> **WORK TASK**: Nothing but the lines from the one with "Where should I click to: Choose" through the last line of the data should be restated, each word for word.

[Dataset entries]
►

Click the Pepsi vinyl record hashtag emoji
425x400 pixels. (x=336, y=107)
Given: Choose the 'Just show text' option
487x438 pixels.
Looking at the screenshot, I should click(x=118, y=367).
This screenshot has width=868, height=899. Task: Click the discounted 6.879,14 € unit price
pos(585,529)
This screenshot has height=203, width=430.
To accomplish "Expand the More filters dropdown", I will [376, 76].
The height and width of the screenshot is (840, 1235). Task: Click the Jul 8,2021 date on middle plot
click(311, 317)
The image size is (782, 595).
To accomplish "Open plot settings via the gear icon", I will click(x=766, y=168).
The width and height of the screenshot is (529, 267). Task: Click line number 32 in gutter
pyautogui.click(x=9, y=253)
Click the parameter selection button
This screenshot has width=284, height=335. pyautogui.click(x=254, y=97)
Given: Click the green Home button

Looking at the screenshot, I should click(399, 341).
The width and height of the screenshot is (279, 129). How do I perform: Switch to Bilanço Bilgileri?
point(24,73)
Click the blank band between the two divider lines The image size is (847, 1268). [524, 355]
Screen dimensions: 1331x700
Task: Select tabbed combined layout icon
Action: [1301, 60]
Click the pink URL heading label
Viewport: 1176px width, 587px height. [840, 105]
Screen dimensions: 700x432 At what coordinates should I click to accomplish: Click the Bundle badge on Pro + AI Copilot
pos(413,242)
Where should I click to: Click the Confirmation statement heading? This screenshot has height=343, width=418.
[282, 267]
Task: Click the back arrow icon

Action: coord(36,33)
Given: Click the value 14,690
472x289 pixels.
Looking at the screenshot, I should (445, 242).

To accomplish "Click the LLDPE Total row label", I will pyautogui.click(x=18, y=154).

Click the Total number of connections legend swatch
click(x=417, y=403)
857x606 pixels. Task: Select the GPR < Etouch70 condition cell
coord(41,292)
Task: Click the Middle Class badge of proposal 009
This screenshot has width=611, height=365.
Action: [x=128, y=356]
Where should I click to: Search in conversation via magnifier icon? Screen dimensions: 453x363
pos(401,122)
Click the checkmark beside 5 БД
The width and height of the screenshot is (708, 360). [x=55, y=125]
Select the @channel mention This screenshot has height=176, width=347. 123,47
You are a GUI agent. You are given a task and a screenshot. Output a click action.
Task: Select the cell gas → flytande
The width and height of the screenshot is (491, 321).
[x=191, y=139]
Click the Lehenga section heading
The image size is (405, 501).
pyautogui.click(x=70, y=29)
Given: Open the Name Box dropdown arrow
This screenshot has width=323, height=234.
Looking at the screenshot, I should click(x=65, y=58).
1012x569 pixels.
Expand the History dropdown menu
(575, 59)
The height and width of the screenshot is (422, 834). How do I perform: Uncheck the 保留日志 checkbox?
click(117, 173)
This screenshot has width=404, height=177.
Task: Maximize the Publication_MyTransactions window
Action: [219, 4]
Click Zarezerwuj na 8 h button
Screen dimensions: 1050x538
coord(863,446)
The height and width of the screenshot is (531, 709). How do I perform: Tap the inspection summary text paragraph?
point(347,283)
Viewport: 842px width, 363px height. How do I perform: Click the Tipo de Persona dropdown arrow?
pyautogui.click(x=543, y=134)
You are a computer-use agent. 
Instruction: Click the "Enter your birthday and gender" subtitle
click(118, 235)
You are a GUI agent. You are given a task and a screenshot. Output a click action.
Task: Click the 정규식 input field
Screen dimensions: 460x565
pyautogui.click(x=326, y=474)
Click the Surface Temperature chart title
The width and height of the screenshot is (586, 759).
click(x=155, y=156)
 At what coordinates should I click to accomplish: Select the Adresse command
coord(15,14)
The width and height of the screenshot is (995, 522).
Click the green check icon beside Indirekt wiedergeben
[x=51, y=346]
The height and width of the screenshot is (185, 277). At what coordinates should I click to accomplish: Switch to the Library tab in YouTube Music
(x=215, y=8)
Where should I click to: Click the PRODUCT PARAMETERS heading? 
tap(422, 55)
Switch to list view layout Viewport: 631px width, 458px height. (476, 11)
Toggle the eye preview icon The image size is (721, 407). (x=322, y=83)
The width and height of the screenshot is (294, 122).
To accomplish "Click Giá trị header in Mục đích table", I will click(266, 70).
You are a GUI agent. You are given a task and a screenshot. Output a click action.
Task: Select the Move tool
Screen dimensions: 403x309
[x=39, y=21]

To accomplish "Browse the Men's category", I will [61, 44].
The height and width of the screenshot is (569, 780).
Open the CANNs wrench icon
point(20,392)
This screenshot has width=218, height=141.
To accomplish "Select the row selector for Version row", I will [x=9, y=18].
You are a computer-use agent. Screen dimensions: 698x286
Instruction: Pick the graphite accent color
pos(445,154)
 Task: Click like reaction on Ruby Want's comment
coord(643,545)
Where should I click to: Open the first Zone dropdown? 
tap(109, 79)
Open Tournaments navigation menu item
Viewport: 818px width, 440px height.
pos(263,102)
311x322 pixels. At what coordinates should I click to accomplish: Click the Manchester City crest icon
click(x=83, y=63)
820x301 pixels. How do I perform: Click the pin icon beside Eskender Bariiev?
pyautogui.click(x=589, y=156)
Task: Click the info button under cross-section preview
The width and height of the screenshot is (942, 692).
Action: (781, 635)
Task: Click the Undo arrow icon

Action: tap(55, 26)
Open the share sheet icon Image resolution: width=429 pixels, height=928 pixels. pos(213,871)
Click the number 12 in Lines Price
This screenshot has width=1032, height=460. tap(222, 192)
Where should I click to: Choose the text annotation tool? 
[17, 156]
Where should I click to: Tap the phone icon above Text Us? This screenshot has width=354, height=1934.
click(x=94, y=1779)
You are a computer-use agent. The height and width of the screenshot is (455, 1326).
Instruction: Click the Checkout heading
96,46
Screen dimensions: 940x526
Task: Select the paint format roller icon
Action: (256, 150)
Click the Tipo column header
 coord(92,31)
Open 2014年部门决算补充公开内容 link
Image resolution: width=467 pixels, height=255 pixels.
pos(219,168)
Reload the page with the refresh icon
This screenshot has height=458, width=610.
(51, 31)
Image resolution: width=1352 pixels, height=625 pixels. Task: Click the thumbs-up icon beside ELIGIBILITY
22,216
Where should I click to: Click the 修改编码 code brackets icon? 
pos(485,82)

◄

> **ANSWER TO THE PROBLEM**:
Where should I click to: Choose the text annotation tool? 
[17, 156]
Where should I click to: Tap the phone icon above Text Us? This screenshot has width=354, height=1934.
click(x=94, y=1779)
You are a computer-use agent. The height and width of the screenshot is (455, 1326).
Instruction: Click the Checkout heading
96,46
Screen dimensions: 940x526
Task: Select the paint format roller icon
Action: (256, 150)
Click the Tipo column header
 coord(92,31)
Open 2014年部门决算补充公开内容 link
Image resolution: width=467 pixels, height=255 pixels.
pos(219,168)
Reload the page with the refresh icon
This screenshot has height=458, width=610.
(51, 31)
Image resolution: width=1352 pixels, height=625 pixels. Task: Click the thumbs-up icon beside ELIGIBILITY
22,216
Where should I click to: Click the 修改编码 code brackets icon? 
pos(485,82)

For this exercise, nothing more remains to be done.